═════ FRAGMENTO DEL DOCUMENTO

Derechos "sociales" versus derechos "naturales"

En los albores del siglo XXI, los gobiernos de izquierda van extendiéndose como una mancha de aceite sobre el continente latinoamericano. No vale la pena alarmarse por ese hecho. La experiencia demuestra que, salvo por breves lapsos, nuestros gobiernos –cualquiera sea su signo– han contribuido más a retrasar que a acelerar el desarrollo. La verdad es que, de derecha o izquierda, todos los partidos políticos latinoamericanos son socialistas.

Algunos de nuestros países jamás salieron del precapitalismo. Otros, como lo demuestran los elocuentes casos de Argentina, Uruguay y Venezuela, retrocedieron del capitalismo al subdesarrollo en tan solo un par de décadas. En nuestras naciones abunda la pobreza porque desde que tenemos memoria histórica el intervencionismo gubernamental, es decir, la dictadura económica, ha sido la regla general.
 
Parafraseando a Karl Marx, diríamos que el socialismo, en cualquier variante, ha sido el opio de nuestros pueblos. Nos jactamos de nuestra irracionalidad económica, como si de un mérito se tratase. Solemos decir que EEUU es rico porque es “práctico”, como si fuese un defecto. Mientras que nosotros somos pobres pero “dignos”.

══════════
═════ MATERIAL DE TRABAJO

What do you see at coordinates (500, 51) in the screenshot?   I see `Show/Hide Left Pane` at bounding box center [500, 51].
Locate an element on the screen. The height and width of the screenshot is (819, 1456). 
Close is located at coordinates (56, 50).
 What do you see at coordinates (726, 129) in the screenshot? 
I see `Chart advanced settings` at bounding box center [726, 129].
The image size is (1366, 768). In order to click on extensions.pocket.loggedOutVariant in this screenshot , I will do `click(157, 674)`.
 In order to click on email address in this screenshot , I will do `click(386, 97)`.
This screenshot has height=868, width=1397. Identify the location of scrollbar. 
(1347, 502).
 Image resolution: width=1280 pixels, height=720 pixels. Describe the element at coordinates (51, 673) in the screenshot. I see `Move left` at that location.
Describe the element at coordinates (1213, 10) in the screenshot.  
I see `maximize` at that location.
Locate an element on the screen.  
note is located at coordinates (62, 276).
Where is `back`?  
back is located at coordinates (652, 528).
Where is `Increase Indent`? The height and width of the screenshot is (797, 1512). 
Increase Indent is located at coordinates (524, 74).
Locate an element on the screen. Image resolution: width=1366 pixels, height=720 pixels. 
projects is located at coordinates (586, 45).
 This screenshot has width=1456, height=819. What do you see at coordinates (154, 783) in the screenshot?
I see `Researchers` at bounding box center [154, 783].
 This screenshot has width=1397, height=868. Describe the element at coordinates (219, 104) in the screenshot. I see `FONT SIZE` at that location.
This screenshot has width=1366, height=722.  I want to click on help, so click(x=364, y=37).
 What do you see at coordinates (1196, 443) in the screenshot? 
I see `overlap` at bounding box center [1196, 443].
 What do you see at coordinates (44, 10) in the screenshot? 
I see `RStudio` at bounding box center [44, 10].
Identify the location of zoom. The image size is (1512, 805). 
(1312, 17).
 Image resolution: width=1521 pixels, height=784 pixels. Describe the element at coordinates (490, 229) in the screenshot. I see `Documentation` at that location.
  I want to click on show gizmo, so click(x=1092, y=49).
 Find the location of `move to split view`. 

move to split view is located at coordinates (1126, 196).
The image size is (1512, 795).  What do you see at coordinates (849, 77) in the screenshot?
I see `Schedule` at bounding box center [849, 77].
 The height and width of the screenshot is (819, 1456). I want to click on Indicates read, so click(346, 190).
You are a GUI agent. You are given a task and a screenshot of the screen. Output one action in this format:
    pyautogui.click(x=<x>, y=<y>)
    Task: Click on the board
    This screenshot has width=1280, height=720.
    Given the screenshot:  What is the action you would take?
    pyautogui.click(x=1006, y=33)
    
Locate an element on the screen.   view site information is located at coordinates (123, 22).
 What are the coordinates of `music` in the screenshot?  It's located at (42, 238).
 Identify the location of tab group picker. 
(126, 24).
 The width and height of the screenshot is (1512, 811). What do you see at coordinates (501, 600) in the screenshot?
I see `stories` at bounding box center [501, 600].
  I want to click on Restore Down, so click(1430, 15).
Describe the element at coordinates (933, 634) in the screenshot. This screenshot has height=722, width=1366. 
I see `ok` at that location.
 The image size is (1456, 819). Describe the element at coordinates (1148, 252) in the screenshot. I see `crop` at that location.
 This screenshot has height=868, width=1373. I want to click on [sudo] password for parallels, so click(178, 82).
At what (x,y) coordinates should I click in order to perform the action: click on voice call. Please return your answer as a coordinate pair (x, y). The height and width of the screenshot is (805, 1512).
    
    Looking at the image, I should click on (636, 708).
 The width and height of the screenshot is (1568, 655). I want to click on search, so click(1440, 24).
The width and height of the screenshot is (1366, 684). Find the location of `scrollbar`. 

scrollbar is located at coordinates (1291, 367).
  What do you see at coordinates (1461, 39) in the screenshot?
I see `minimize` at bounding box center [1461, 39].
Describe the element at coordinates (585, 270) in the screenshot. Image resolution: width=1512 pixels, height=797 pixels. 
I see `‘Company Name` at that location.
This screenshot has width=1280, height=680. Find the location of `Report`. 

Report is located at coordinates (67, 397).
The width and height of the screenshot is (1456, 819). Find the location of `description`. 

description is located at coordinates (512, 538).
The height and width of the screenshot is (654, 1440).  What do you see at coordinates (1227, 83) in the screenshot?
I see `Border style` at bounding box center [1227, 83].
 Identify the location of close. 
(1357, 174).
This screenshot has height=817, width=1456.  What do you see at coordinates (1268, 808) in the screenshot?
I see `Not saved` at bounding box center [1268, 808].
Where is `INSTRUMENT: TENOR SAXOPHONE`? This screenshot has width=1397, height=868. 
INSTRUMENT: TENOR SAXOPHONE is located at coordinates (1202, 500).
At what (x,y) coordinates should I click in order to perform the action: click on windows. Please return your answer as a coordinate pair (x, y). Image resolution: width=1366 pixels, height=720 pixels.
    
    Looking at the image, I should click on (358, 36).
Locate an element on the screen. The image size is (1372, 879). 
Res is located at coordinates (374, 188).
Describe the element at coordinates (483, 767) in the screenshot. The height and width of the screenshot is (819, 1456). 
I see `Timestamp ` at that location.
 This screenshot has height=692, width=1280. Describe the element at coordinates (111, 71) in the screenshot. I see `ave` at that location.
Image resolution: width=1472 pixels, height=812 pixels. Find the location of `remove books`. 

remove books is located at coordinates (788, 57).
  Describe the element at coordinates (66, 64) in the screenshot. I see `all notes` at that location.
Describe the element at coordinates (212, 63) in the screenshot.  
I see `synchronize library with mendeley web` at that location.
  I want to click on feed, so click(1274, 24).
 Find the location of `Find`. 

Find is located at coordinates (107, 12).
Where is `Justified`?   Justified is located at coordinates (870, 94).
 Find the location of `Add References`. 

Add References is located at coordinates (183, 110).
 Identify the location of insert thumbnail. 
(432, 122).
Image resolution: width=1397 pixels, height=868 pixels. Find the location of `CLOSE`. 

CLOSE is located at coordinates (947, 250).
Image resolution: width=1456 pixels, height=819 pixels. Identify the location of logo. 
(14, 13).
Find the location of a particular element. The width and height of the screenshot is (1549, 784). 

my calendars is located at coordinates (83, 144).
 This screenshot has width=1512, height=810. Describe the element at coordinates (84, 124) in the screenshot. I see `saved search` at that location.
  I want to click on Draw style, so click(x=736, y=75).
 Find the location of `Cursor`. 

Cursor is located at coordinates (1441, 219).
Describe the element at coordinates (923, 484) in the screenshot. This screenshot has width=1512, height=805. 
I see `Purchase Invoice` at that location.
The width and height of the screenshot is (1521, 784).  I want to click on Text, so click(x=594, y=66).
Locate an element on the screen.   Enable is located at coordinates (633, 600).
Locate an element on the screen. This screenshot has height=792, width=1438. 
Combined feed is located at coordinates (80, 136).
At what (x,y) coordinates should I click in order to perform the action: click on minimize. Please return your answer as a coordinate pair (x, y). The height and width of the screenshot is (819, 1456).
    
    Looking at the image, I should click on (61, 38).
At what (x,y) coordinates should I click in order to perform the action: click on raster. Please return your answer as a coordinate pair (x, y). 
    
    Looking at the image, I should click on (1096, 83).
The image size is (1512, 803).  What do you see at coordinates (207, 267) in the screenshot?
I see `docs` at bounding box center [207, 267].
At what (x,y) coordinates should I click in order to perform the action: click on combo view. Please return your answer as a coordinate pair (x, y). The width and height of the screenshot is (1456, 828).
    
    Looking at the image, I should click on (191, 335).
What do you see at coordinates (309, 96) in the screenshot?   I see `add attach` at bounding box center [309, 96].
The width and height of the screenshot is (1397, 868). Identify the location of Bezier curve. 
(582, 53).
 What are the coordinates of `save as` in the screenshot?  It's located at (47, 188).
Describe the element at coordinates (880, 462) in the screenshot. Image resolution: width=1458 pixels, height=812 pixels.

══════════

### EJERCICIOS PROPUESTOS
A. Reescribe como una lista JSON de cadenas las líneas de las entradas, desde el comienzo de las entradas hasta la línea que contiene "This screenshot has width=1366, height=722.", ambas incluidas. Cada línea va en una cadena y se omiten las líneas en blanco.
B. Por favor, prolonga el fragmento sobre el socialismo en América Latina a partir de su última oración.

### RESPUESTAS REDACTADAS
A.
[
  "What do you see at coordinates (500, 51) in the screenshot?   I see `Show/Hide Left Pane` at bounding box center [500, 51].",
  "Locate an element on the screen. The height and width of the screenshot is (819, 1456). ",
  "Close is located at coordinates (56, 50).",
  " What do you see at coordinates (726, 129) in the screenshot? ",
  "I see `Chart advanced settings` at bounding box center [726, 129].",
  "The image size is (1366, 768). In order to click on extensions.pocket.loggedOutVariant in this screenshot , I will do `click(157, 674)`.",
  " In order to click on email address in this screenshot , I will do `click(386, 97)`.",
  "This screenshot has height=868, width=1397. Identify the location of scrollbar. ",
  "(1347, 502).",
  " Image resolution: width=1280 pixels, height=720 pixels. Describe the element at coordinates (51, 673) in the screenshot. I see `Move left` at that location.",
  "Describe the element at coordinates (1213, 10) in the screenshot.  ",
  "I see `maximize` at that location.",
  "Locate an element on the screen.  ",
  "note is located at coordinates (62, 276).",
  "Where is `back`?  ",
  "back is located at coordinates (652, 528).",
  "Where is `Increase Indent`? The height and width of the screenshot is (797, 1512). ",
  "Increase Indent is located at coordinates (524, 74).",
  "Locate an element on the screen. Image resolution: width=1366 pixels, height=720 pixels. ",
  "projects is located at coordinates (586, 45).",
  " This screenshot has width=1456, height=819. What do you see at coordinates (154, 783) in the screenshot?",
  "I see `Researchers` at bounding box center [154, 783].",
  " This screenshot has width=1397, height=868. Describe the element at coordinates (219, 104) in the screenshot. I see `FONT SIZE` at that location.",
  "This screenshot has width=1366, height=722.  I want to click on help, so click(x=364, y=37)."
]

B.
Antiguamente moral y economía constituían una sola cátedra. Una medida económica era “éticamente” buena cuando sus resultados eran beneficiosos para la comunidad. Y censurable si ocurría lo contrario. La gran hazaña de los teóricos y políticos socialistas es haber logrado que la gente desvincule las metas por alcanzar del producto realmente obtenido. Una vez esgrimidos los “loables” propósitos, esa acción se justifica como “moral”, sin más análisis. La enseñanza “obligatoria”, que aun siendo “privada” es controlada por el poder estatal, ha contribuido eficazmente a perpetuar el oscurantismo latinoamericano. Mientras dure esta situación, la frustración colectiva, las periódicas dictaduras, la miseria en amplias capas de la población y el subdesarrollo serán nuestros rasgos distintivos.
 
El liberalismo es el único sistema de ideas que, aun parcialmente puesto en práctica, ha elevado de modo espectacular la calidad de vida del hombre común. Es una doctrina que proclama que la “dignidad” humana está indisolublemente unida a la posibilidad de que cada persona sea la auténtica dueña de su suerte. Y eso tan solo es posible si hay libertad económica plena, sin interferencias ni restricciones sindicales ni gubernamentales.
 
Según los liberales, los derechos son los “naturales”, que son tres: a la vida, a la libertad y a la propiedad. Son inherentes al individuo. Eso significa que nadie se los otorgó, y por lo tanto nadie está facultado para quitárselos. El papel de Estado se limita a protegerlos eficazmente. Tienen como contrapartida la responsabilidad individual. Y aunque parezca una paradoja, ése es su talón de Aquiles. A muchos no les gusta reconocer que si han fracasado la culpa es enteramente suya.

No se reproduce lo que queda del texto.